I'm 26 and have a 3 year old son. He was not a planned pregnancy and at the time I only kept the pregnancy because everyone went on and on about how great it was. About the time when aidan started to walk the people who convinced me to have him and who told me that they would help me dropped out. I guess people were only interested in helping a young woman with a baby, not anymore when the baby stops looking like a baby.
So, i've been trying to keep going to school for my master's so that we have some sort of real chance in life, both of us, which means I can only work part time, his daycare eats up what little money I have after rent and clothes, and most days I walk around smelling because I have so much crap to do without any help and i'm lucky if I get to take a shower. Pull ups, food, clothes for his ever growing body - all cost money I don't have and the local churches and "pregnancy crises centers" don't want to help me unless I either belong to their church or volunteer with them. But, who has time to volunteer when they're raising a child, going to school, and working all at the same time?
Aidan's dad quit his job and moved back in with his parents so that he wouldn't have child support taken out of his paycheck anymore. Last I heard, he was working at a place that puts all the pieces into model airplane kits completely under the table so my child support from him has all but vanished. His parents bought me a few things when aidan was born but won't take or return my calls now since I refused to move in with them or let them babysit. I just don't trust them and neither did aidan's dad until he discovered a way to get out of paying regular child support.
I started seeing a very nice man. Also a student in the graduate program on campus. We have been dating for the past five months and we both want to continue seeing one another. I was having trouble with the patch, mine weren't staying on right or would slide around on my body during the day and I worried that this would make them less effective. I got a prescription for a low dose pill but before I could start the first cycle I realized I was pregnant. Took a pregnancy test and had it confirmed.
I'm about 7 weeks pregnant. My boyfriend told me he really isn't ready to become a father to any other child but aidan and that he only became comfortable with that decision recently. I guess it would be very hard to accept someone elses child as you own.
I hated pregnancy with aidan. Loathed every single minute of it probably because I knew that I shouldn't be pregnant in the first place or shouldn't have kept it. I was never really maternal but with everyone telling me I could do it, I convinced myself I could. I'm not a super great mother to aidan but i'm good enough. I take care of him, I hug and kiss him, I play with him, he's not neglected or abused, I just find myself lacking in complete attention or blind devotion to him like other women act around their kids. I still want a life outside of the suv, minivan, soccermom crowd where adults talk about politics, world events, and other interesting topics. Diaper rash is not interesting.

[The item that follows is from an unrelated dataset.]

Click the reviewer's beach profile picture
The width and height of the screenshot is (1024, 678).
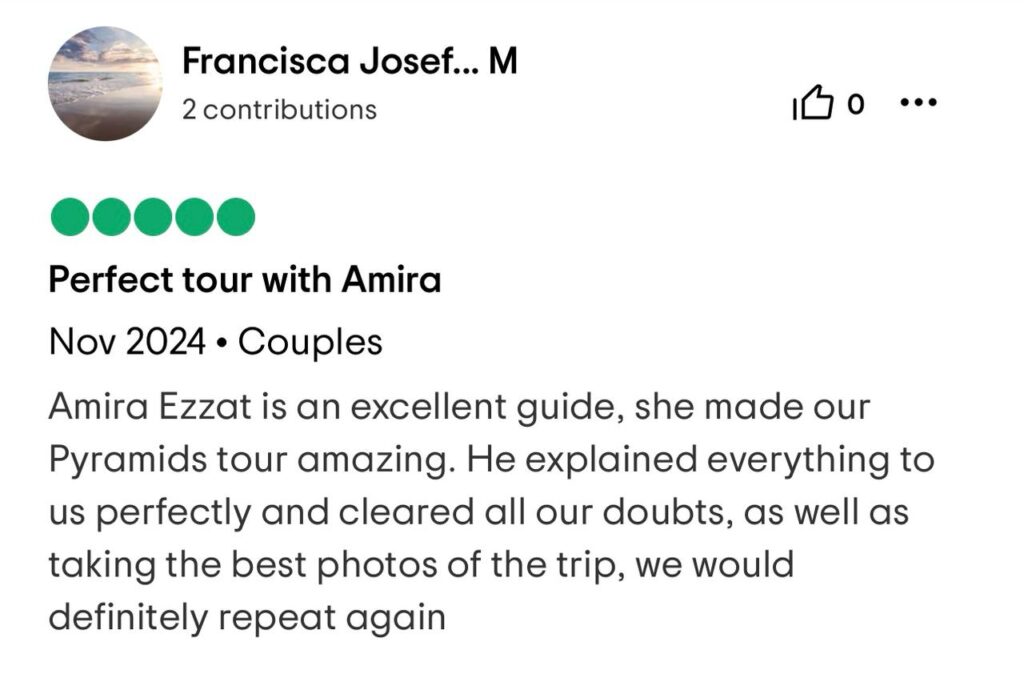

And I really did not ever want to go through labor and delivery ever again after aidan was born. Being in massive amounts of pain for 19 hours was horrific and terrifying even with drugs. And that's saying nothing at all about the complete nightmare that is crowning. I mean 'ring of fire' took on a whole new meaning for me and I really wish that it hadn't. And whoever said that you forget about the pain was lying. Completely and totally lying. I am forever scarred by all of that pain. And when they plopped him on my chest covered in goo, blood, and god only knows what else - let's just say that it took me more than a few minutes to actually feel any warm feelings toward him and a few days before I felt like I loved him in any way.
This time I have told no one that I was pregnant yet other than my boyfriend. Last time I told my sister who blabbed her big ugly mouth to everyone and the whole thing just snowballed from there.
I'm a little worried about an abortion though so I came on here looking for answers. I've read through a few things both here and at other sites online and think that I would probably prefer a surgical abortion. From those who have had this procedure, would you recommend a local anesthetic or to go completely under?
Also was the cramping afterward managed well with over the counter stuff like tylenol or will I get a prescription for other pain medications? I don't have health insurance (aidan does-i don't) so will they give me a prescription for things or will they give me the actual pills? A local health clinic gives me samples of pills because the doctor knows that I don't have health insurance and can't afford a prescription so if I ask, can this work the same way?
Also who would you suggest I take with me? My boyfriend has said that he would take me if I wanted him to (he's going to help me pay for it since we both make so very little money right now) but one of my friends has had an abortion before and may handle things a little better? I don't know, did any of you take a guy and how did he handle the trip?
I guess those are my only questions for now. I actually feel a lot more confident about my decision to have an abortion than I did about having aidan so that's probably a good sign.